At points it seems that Malcom can discard nothing, that each surface of Salle merits being written down, but then they are discarded as failures. "Her own or his?" is the question that hangs over this.

The second essay, from 2011, is on the photographer Thomas Struth, who was commissioned to do a portrait of the Queen and the Duke of Edinburgh for the National Portrait Gallery, to mark her Diamond Jubilee. The title is "Depth of Field", and Malcolm sucks in much of his background, imitating Struth's own photographic style in her writing. To give the illusion of a casual atmosphere, every cushion and sofa in the background of Struth's royal portrait must be considered, plumped, and angled. Counterbalancing the outward insouciance, the stage managed chaos, is an obsessive attention to detail, there to project naturalness. You can see it again in her artistic judgements. Deeper into the volume is a piece contrasting two other photographers, Edward Weston and Irving Penn. Weston's nudes are raw, unpolished, whereas Penn's go through a form of torture, "an extraordinary darkroom ordeal", overexposing and bleaching until the nude's humanness is burnt away into just an idea. She finds it easier to admire Weston's completeness, easier to question what Penn actually achieves.
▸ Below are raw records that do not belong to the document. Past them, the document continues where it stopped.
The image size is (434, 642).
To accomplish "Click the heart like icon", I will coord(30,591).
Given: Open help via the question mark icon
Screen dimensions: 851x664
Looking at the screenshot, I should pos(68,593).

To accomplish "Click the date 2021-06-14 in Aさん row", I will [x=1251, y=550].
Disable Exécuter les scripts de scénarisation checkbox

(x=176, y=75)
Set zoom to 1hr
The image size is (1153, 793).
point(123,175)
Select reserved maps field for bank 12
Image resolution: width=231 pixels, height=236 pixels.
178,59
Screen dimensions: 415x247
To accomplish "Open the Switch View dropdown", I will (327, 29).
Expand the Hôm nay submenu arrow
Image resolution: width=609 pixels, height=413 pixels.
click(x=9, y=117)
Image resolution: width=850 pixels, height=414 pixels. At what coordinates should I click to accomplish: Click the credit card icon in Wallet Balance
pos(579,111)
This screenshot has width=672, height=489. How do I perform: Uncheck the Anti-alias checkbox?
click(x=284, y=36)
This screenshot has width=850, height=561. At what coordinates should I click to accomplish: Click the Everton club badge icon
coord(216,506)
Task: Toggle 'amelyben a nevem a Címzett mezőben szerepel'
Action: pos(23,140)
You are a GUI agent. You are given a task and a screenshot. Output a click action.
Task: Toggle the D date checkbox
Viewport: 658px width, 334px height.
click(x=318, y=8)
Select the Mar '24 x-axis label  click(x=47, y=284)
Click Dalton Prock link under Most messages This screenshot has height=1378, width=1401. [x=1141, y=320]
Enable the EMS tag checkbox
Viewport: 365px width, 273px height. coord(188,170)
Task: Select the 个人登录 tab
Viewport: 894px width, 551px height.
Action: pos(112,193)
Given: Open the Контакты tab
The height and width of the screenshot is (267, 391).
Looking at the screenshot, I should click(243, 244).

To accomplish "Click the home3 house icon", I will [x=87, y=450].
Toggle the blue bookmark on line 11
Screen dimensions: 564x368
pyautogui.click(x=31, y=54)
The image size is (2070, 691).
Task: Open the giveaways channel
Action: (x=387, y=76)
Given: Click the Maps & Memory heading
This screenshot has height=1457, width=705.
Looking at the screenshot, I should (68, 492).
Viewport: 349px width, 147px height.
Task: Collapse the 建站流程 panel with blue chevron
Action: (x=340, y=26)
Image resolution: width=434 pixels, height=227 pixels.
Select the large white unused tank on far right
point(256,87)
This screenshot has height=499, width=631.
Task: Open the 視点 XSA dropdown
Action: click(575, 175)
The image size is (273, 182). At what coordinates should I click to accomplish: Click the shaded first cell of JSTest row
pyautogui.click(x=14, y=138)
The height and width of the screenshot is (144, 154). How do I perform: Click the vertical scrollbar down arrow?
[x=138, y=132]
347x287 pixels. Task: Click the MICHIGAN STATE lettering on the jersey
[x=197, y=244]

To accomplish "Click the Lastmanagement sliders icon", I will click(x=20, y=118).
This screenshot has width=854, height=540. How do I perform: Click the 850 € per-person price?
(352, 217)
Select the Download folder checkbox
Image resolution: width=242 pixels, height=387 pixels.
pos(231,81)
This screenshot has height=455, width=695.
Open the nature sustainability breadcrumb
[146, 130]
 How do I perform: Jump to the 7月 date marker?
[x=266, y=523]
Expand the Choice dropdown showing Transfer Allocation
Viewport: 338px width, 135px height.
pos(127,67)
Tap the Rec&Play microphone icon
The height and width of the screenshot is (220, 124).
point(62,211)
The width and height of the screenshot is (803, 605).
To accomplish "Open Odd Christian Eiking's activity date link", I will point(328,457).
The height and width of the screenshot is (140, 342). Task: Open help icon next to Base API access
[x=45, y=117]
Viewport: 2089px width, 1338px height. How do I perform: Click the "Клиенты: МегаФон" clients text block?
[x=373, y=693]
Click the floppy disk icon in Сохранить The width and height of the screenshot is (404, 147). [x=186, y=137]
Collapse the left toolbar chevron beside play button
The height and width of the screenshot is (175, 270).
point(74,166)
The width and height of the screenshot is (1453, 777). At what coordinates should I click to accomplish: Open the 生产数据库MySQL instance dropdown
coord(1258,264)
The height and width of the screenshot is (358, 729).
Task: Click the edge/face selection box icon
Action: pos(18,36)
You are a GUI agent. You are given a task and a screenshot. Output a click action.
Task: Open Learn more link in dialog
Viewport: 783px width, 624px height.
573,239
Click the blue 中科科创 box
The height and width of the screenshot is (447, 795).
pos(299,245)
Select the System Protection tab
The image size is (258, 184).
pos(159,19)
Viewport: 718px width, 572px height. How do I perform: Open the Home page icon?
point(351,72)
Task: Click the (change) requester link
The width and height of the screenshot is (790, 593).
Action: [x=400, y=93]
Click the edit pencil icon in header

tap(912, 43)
This is not slapdash journalism, with glazed-eyed prose. You cannot glance across any page without being drawn in by a personal detail, or the flickering-to-life of a new argument. Nor, with Malcolm's shifting standpoints from which to interrogate, can you fall into lazy judgements. Indeed when you believe Malcolm has taken you to a point of certainty, she changes course again. This is a well-laid challenge to readers to open their eyes to how they read, and how to judge.